The movie thrived off of its disarming and offbeat humor, in a series of uncomfortably funny moments in which Manny attempts to understand and adapt to the conventions of the world. Yet, it displays a vulnerable, raw human connection between Dano’s lonely and undeniably relatable Hank and Radcliffe’s compassionate corpse.

The film was written and directed by Scheinert and his creative partner Daniel Kwan, who, together, call themselves The Daniels. This is Scheinert and Kwan’s first feature film. However, the two previously garnered internet fame through their innovative music videos for artists such as Foster The People and The Shins. One of their more terrifically absurd videos, created for Lil Jon’s song “Turn Down for What,” was even played before the screening of the film. Second-year Erin Sim remarked, “It was so interesting to see how their style translated from the music videos to the big screen.

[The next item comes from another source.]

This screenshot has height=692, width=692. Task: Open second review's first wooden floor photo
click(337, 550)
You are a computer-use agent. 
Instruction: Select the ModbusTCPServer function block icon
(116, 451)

It was obvious some of their previous work influenced the movie, especially in terms of the special effects.”

Following the screening, Scheinert climbed onstage as T. Rex’s “I Love to Boogie” blasted through the speakers of the auditorium. He explained that he “drove down from L.A. with a bunch of [his] friends with that song on repeat throughout the whole trip,” and expressed his newfound distaste for it. During a Q&A session, he mentioned that the film contained many musical inside jokes much like that one, including a ballad rendition of “Cotton Eye Joe” performed by the directors’ friends, Manchester Orchestra, and the frequently hummed tune of Jurassic Park. “I always hum that or ‘Kiss from a Rose,’ by Seal, [while working with Kwan],” Scheinert joked.

The audience was graced with tidbits of trivia, including how the appearance of a fictional creature in the film came to be. “Daniel Radcliffe’s bodyguard dressed up as Bigfoot one day and just ran in the back of shots,” Scheinert revealed. And when asked where the multitude of fart sounds littered throughout the movie were obtained, he chuckled, replying, “I guess it’s kind of illegal, but we actually took tracks from this video online called ‘101 Real Farts’ … We wanted the farts to be unique, because every one was supposed to be a character development moment.” As the audience roared with laughter, he expressed his hopes that “someone will recognize their own fart in [the] movie.”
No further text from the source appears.